If a recruiter asked about basic features, it would be easy answer. To test if you are proficient in a technology, they ask about its more obscure corners to see if you’ve ever been there. Chances are you haven’t, while still being proficient, so the test could be a “false negative”. The signal from phone screening isn’t very strong, but failing to answer simple questions will always be offputting. At the end of the day, recruiters need to translate the interview results into a binary answer: hire or no hire. Joel Spolsky writes:

(…) it is much, much better to reject a good candidate than to accept a bad candidate. A bad candidate will cost a lot of money and effort and waste other people’s time fixing all their bugs.

Three quarters of mumbling code into the phone, off-by-one errors and forgotten foobar functions. What is the lesson learned? As for the technical details asked, Wikipedia can tell all about them, so will do “man bash”. All programmers do that all the time, so the lesson won’t be “read more Wikipedia” or more “man bash”. It would boil down to “have more knowledge”. Perhaps it’s more important to use the existing knowledge as efficiently as possible.

Take the code for instance. Programmers write code and read it, always on the screen. Sometimes on paper. They never (in practice) learn the code by listening or dictate it. Someone hearing “for left parenthesis eye equals zero semicolon eye less than five semicolon eye plus plus right parenthesis left brace slash star body of the loop star slash right brace” won’t tell how many times will loop execute. Maybe five, maybe six… was it less than five or less equals five? Compare it to the the same code on the screen. It’s so much clearer!

for (i = 0; i < 5; i++) {
    /* Body of the loop */
}

The telephone itself is an “unnatural” media for code transfer. It also sounds bad if you think when you dictate; thinking makes you mumble, stop, start over again, all sort of things. Perhaps it’s because of the way speaking is bound to thinking. It’s better to make the interviewer wait a little, write you code snippet in a copybook in front of you and once it’s ready, perform the brainless task of reading the code aloud.

It also applies to non-code questions. Making a quick sketch of the answer and reading it will probably make it more clear on the other end of the wire. It also makes the answer slower, but interviewers will have no objections to wait first and hear a clear answer afterwards. The advantage of hearing immediately is outweighed by finding it hard to make sense of the answer.

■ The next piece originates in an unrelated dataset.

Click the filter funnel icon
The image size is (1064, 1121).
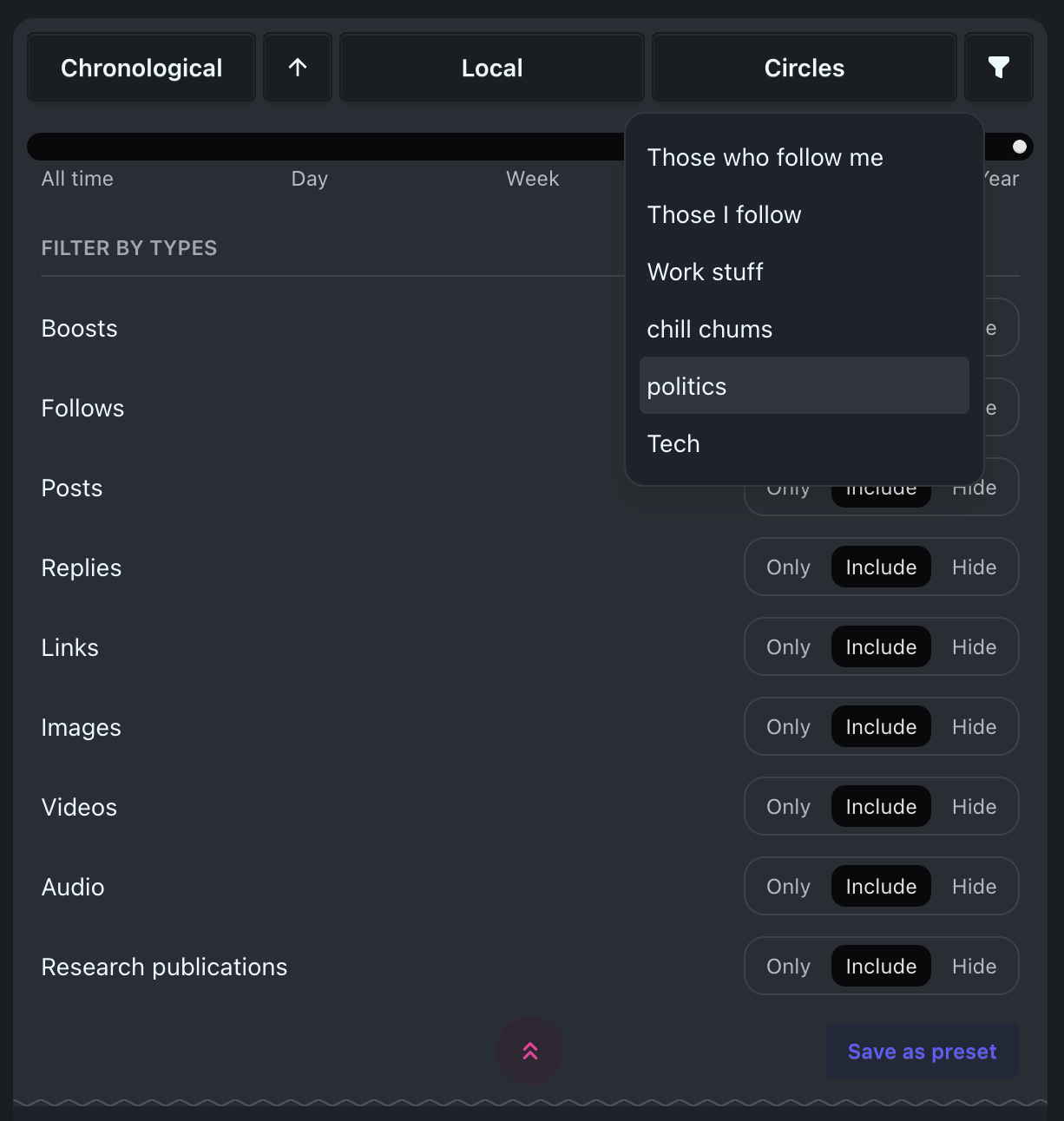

The interview has come and gone. It’s enough now to sit and wait for the result, but the result isn’t the most important thing. What’s the most important is what we learn.

Author: automatthias

You won't believe what a skeptic I am.

3 thoughts on “Code over the phone”

  1. ok, how about they interview via an online chat? I thought about that yesterday and rejected it, as it’s quite important to hear the voice.

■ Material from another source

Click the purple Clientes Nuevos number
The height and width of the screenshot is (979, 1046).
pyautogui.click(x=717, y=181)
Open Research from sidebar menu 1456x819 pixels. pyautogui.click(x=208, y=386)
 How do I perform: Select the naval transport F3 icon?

    However, in your case, that would be perfect. Or you could have a simultaneous phone conversation/IM chat. That way, if s/he asks a question, you can respond in typing.

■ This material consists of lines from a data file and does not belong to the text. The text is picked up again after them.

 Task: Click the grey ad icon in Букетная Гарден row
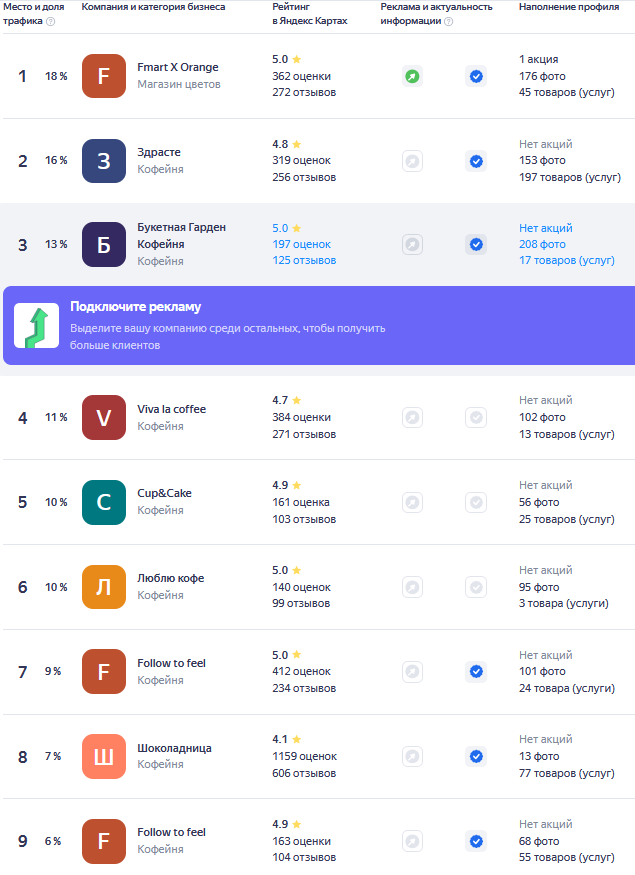pos(412,244)
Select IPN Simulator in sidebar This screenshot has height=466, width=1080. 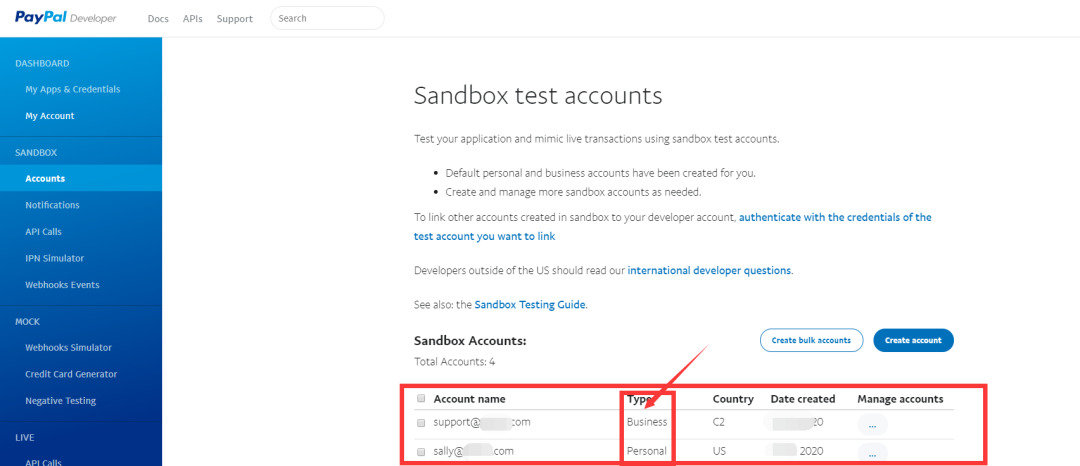click(54, 258)
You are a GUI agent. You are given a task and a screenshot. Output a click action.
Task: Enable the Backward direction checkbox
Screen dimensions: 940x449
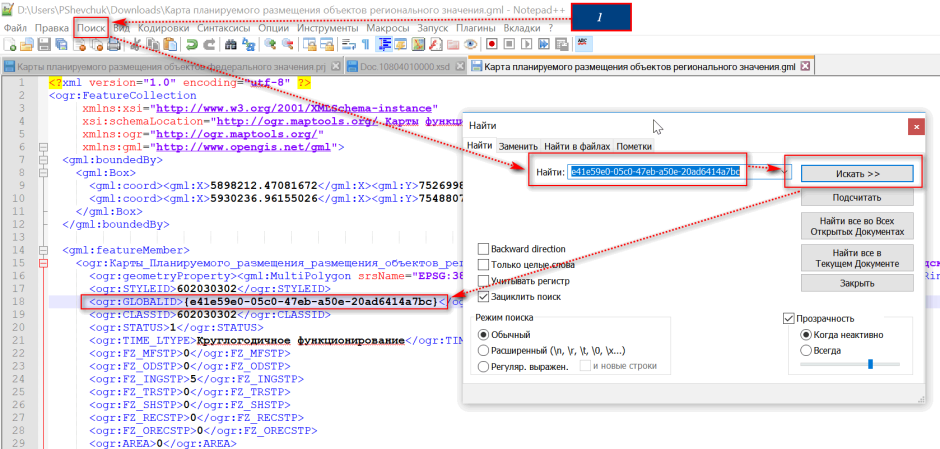(x=483, y=249)
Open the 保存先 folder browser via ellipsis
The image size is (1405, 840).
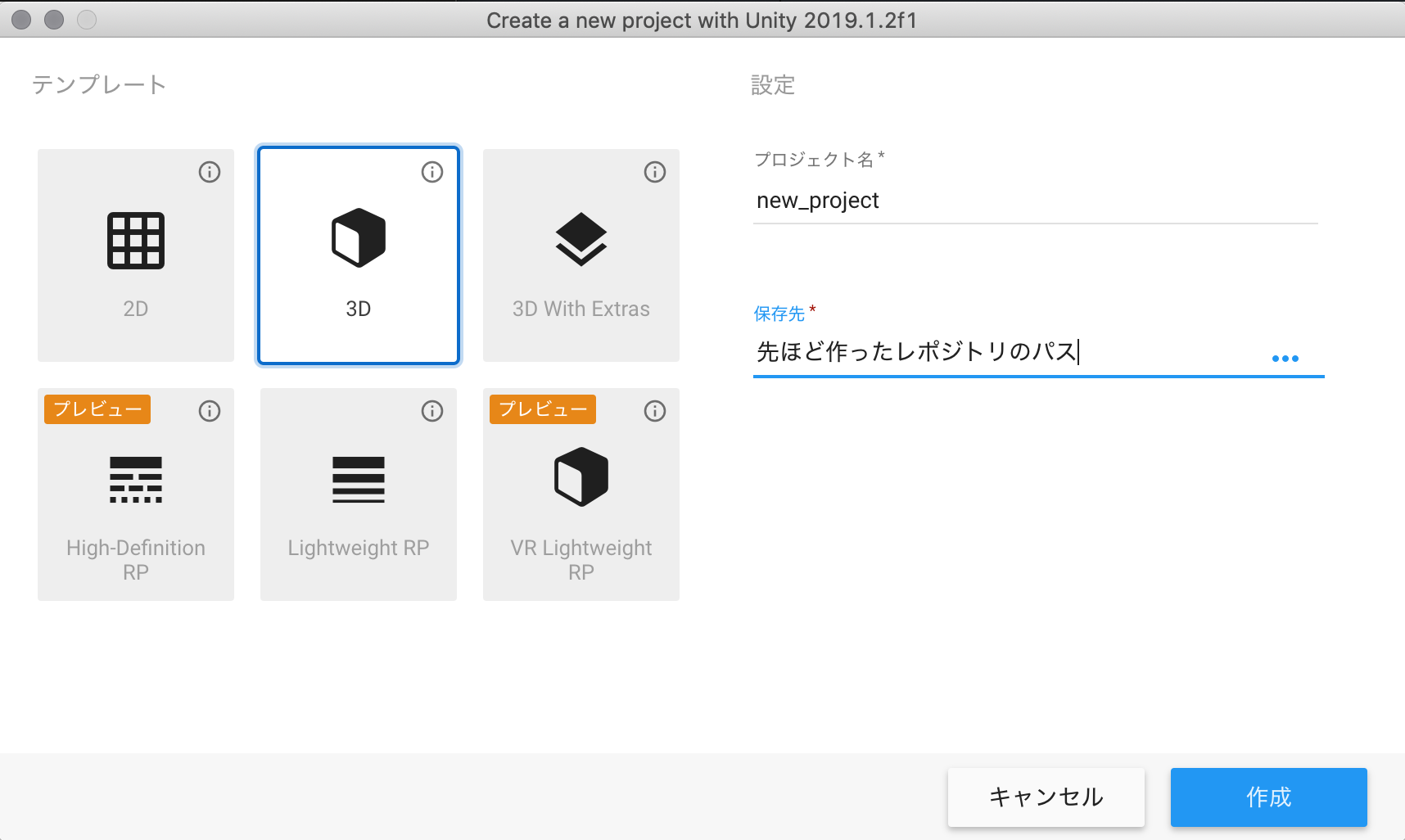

    PS: it’s not ‘putting off’, but ‘offputting’:

    incorrect: “The signal from phone screening isn’t very strong, but failing to answer simple questions will always be putting off.”

    correct: “The signal from phone screening isn’t very strong, but failing to answer simple questions will always be offputting.”

  2. Lenina, thanks for the correction.
    Using a text chat for this is a good idea except for one thing: the interviewees are not allowed to use any computer or calculator during the interview. If there was any computer around it would be sometimes possible to find out answers to tricky techical questions in, say, half a minute.